一年前の今頃だったか、田舎(広島)に見舞いにもどり、新幹線駅から弟の車で自宅に向かう途中母に電話すると親父が倒れた、という。その晩おそく、救急車を手配し、深夜病院に入った。午前一時頃、ありあわせの物置のような狭い部屋のベッドに親父を寝かせて帰ろうとしたとき、親父が中空を睨みながら、つぎのようなことを、問わず語りにしゃべり出した。
「中国の農村で、農家に押し入った。家の主人が泣いて、それだけは止めてくれとせがむのに、牛を連れて行った。。」
なにを、こんな場所で、突然言い出すのか?と、わたしは不審がり、驚いた。

中国で戦ったのは、奥村の15歳に対し、親父は20歳くらいだったか。日支事変のあと、志願兵として出生した。親父は次男坊。志願兵は徴集兵より給与が高かったからである。

すっかり忘れた記憶が突然想起されたのではあるまい。おそらく、人生の、ことある事に、戦線の記憶があたまをよぎったのではあるまいか。医師から余命1-3年を言い渡されたときも、一度は戦争で死んだ身だ、なにもかも隠さず話してくれ、と医師に伝えた、というていた(こんな父にしても、病院の床では、だんだん記憶がなくなる、もう死ぬ、と涙を流していた。これは私にとってショックであった)。

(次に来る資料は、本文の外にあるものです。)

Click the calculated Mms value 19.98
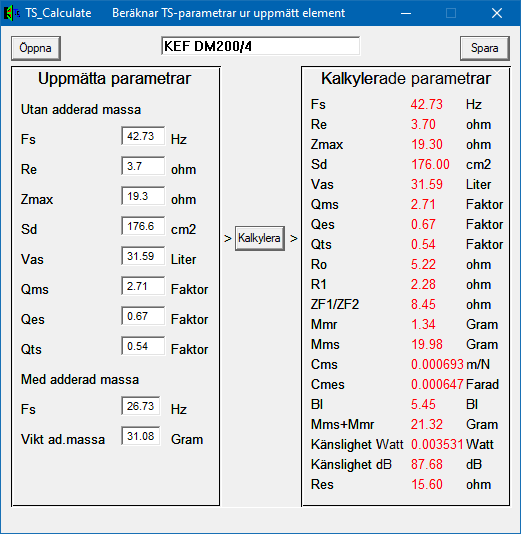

揚子江を船で上っていたら、魚がびょんびょん船の中に飛び込んできた、というような話ならきいたことがあったが、そんなことを聞いたのははじめてであった。兵士はしゃべらず、記憶を地獄まで持って行く。(私が、上記で、寝たきりの宮崎舜一元中佐の激しい反応に胸を突かれたのは、同じくベッドの上にあった親父の姿とだぶったのに、ちがいない)。

大岡昇平は「レイテ戦記」に書いている。「。。従って、小作人の水牛が徴発される場合、影響は破滅的になる。どんなものにも所有者がいるということを日本人に理解させることは、不可能のようにみえた」 これはフィリピンでの話だ。むろん、同じことを当然の如く大陸の戦場で行った。奥村が訪れたかつての戦場である山西省の村の老人も語っていた。牛、豚、鶏と同じように人間を民家から連行し、殴打し、犯し、大根を切るように首を切り落としたのである。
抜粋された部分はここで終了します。